> _Record excerpts_
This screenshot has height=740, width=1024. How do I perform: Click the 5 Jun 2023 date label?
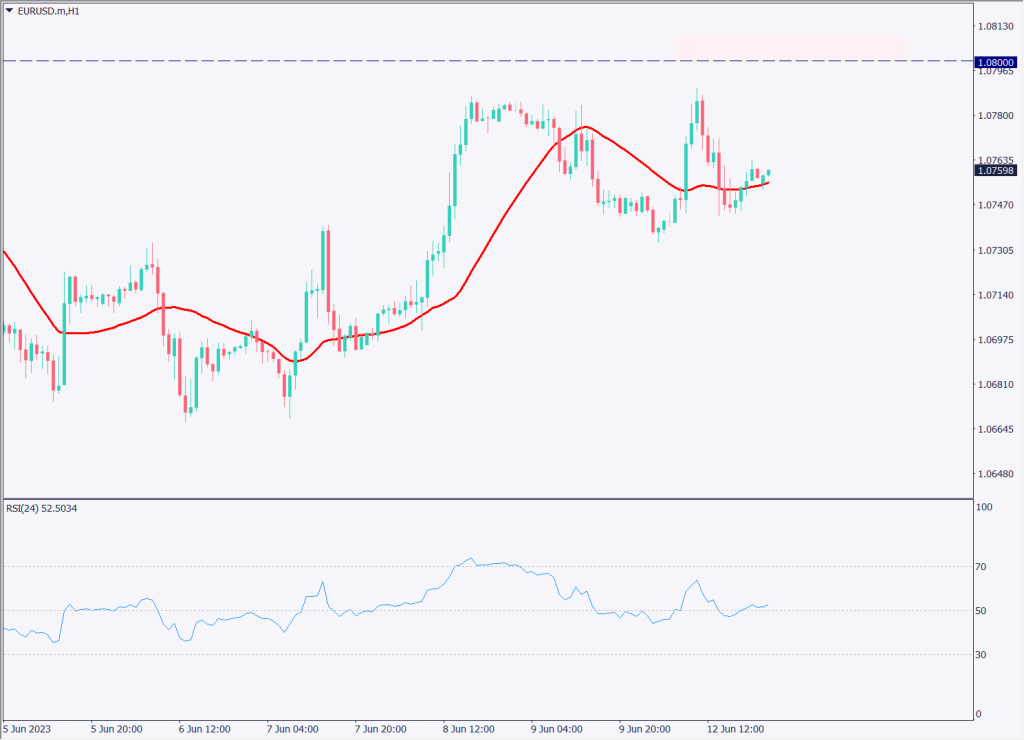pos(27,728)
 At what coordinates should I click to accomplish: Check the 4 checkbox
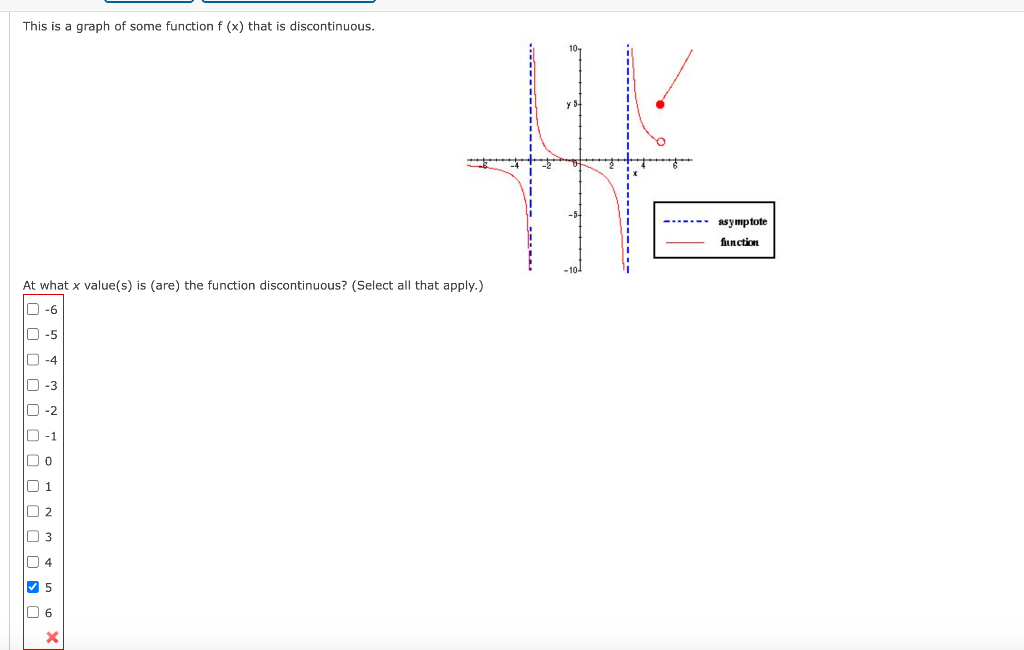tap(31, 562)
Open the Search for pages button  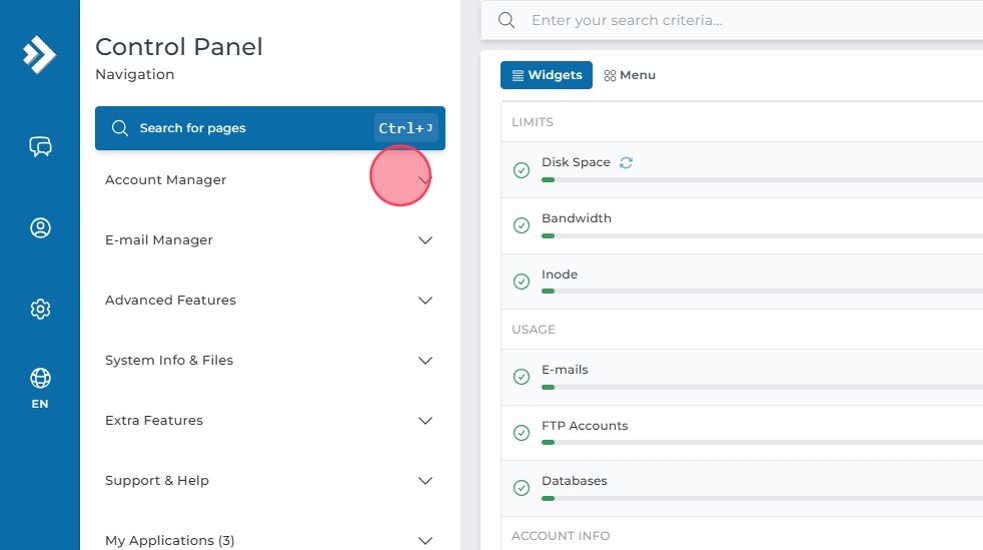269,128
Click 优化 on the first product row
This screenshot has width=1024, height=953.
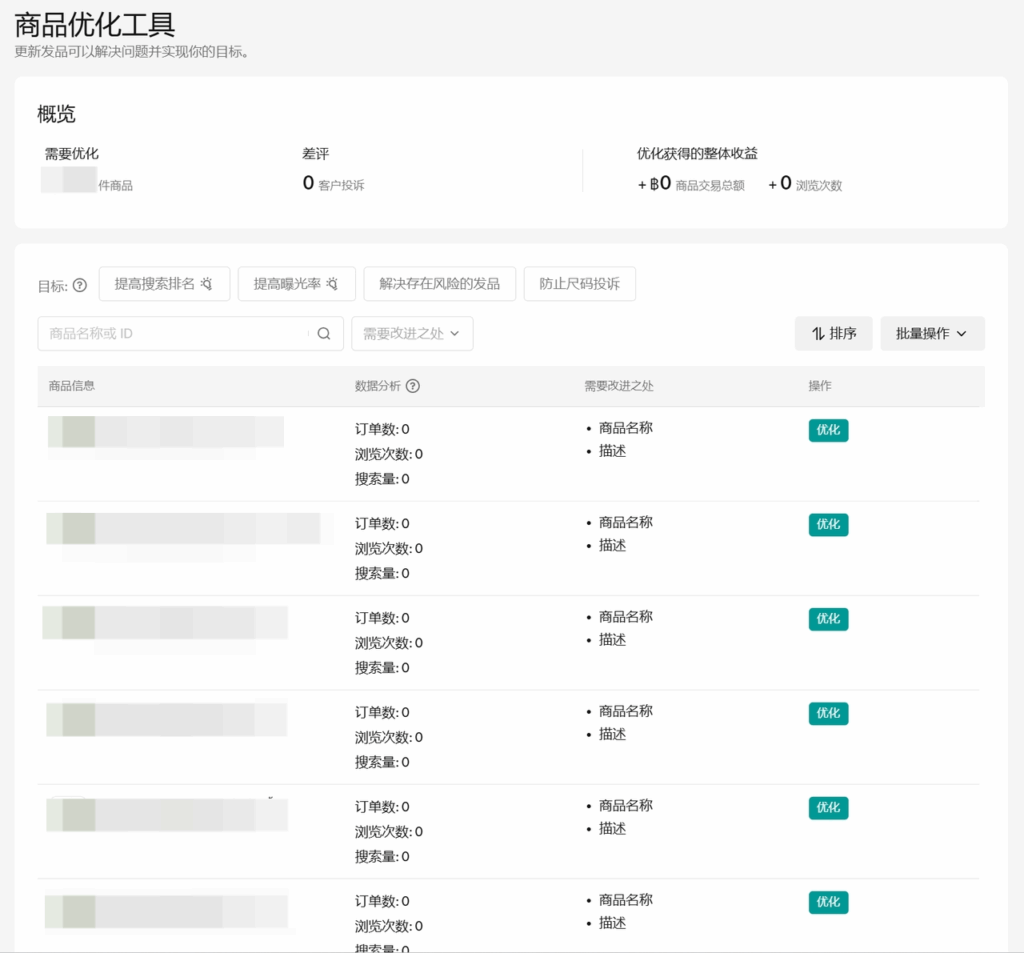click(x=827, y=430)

> _Try it_
Write out the lines beginning at the line with "Click 优化 on the first product row" and ending at the last line of the entries. Include no pictures.

> _Solution to the exercise_
Click 优化 on the first product row
This screenshot has width=1024, height=953.
click(x=827, y=430)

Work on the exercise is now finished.